**TEXT SHOWN**
BEGIN

Chervil (Anthriscus cerefolium) is a hardy annual herb with a sweet odour. In appearance it is like parsley, only a lot finer, paler in color and not as strong. It has white flowers when blossoming. On occasion chervil may grow again in the second year due to its large tap root but this is an exception.
Chervil is a native of the Middle East, the Caucasus and southern Russia. It was brought to Europe by the Romans, who used it in their cooking regularly.
Sowing seed[edit | edit source]
- Collect or purchase seeds. If you're collecting seed, choose it from the most robust plants with the curliest leaves. Sowing can begin in mid to late spring for mid summer harvesting and in late summer for winter harvesting in temperate climates.
- Sow direct from seed. Place the seeds into shallow drills and cover slightly. Keep about 20cm (8 inches) between each plant. Thin out seedlings.
- Expect fast germination. For a continuous crop, sow chervil seeds every three to four weeks. It is easy to grow.
Chervil grows to a height of about 30-45cm.
Caring for chervil[edit | edit source]
Keep reasonable moist and ensure it remains partially shaded when growing. Chervil does not thrive under intense heat and flowers quickly and dies off if stressed by heat.
Using chervil[edit | edit source]
Chervil has a slightly sweet taste of aniseed. All parts of chervil can be used for culinary purposes. It is best used fresh but the leaves need to be picked close to using, as they lose their flavour quickly. Some suitable uses include:
- In dishes where you'd use parsley.

END

**WHAT THE TASK REQUIRES**
Reproduce the chervil text word for word from "- Sow direct" to "stressed by heat.".

**SUPPLIED DATA**
BEGIN

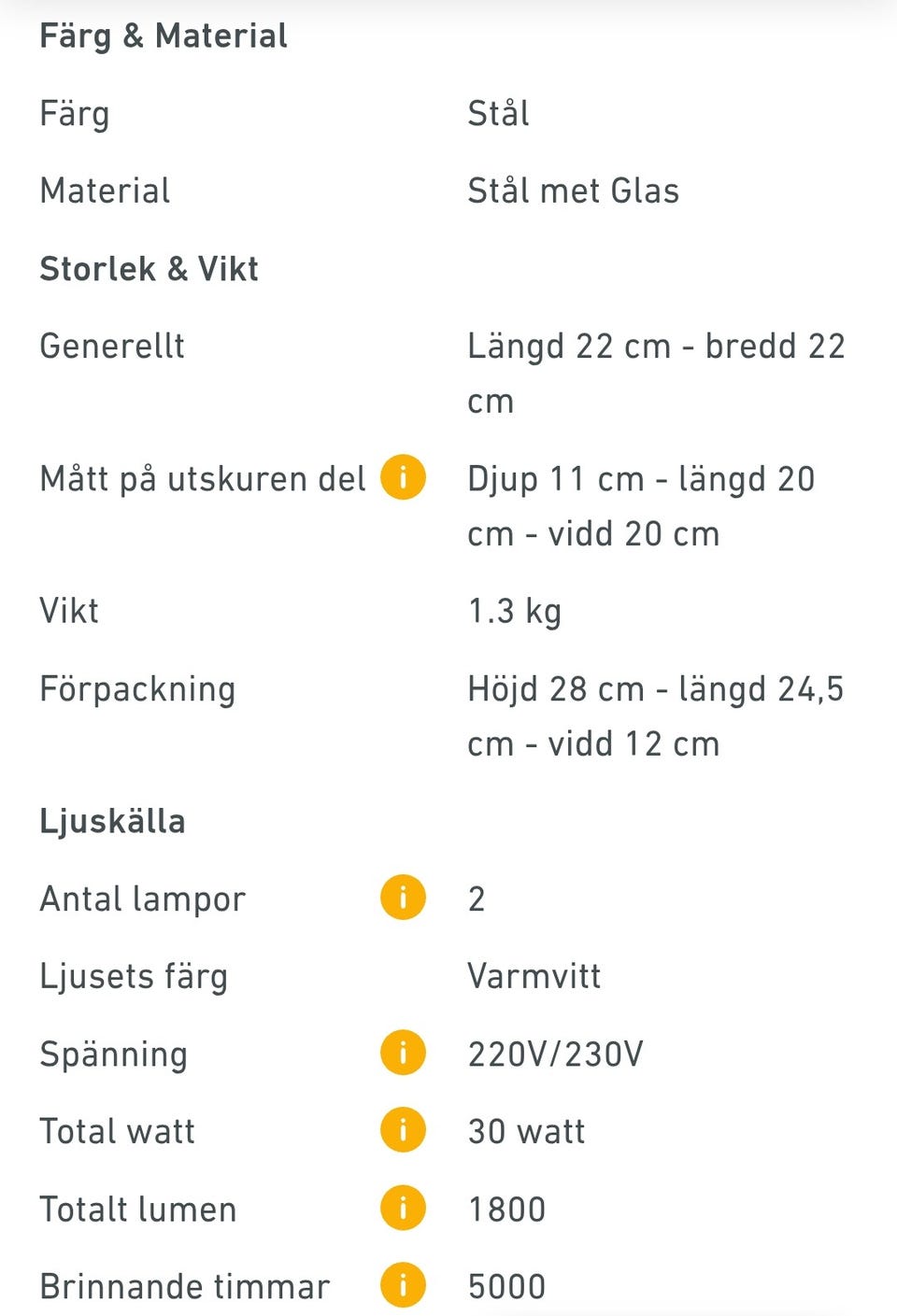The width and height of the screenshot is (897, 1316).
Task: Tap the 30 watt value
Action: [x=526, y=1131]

END
BEGIN

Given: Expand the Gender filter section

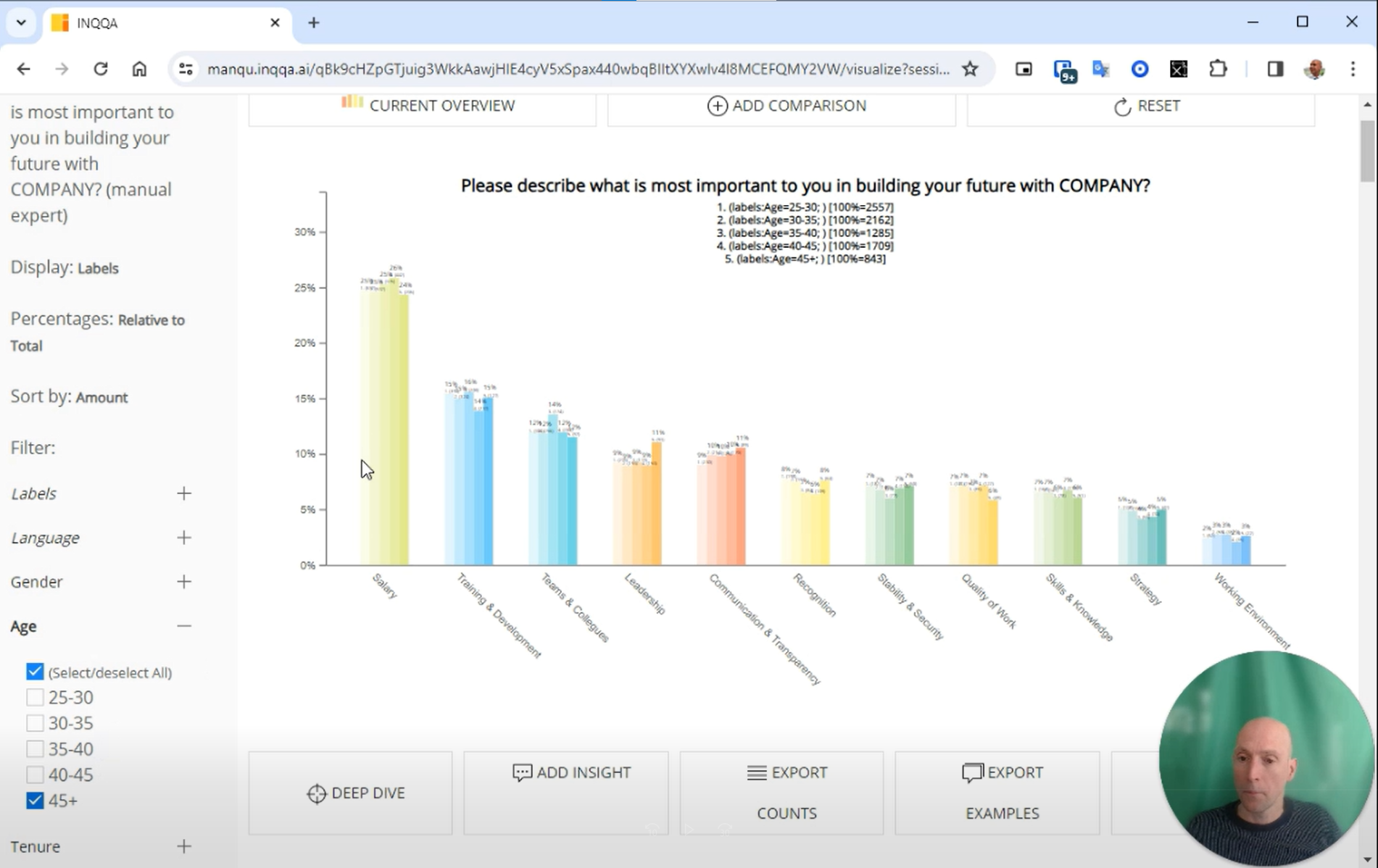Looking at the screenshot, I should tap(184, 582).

END

**ANSWER FOR THE TASK**
- Sow direct from seed. Place the seeds into shallow drills and cover slightly. Keep about 20cm (8 inches) between each plant. Thin out seedlings.
- Expect fast germination. For a continuous crop, sow chervil seeds every three to four weeks. It is easy to grow.
Chervil grows to a height of about 30-45cm.
Caring for chervil[edit | edit source]
Keep reasonable moist and ensure it remains partially shaded when growing. Chervil does not thrive under intense heat and flowers quickly and dies off if stressed by heat.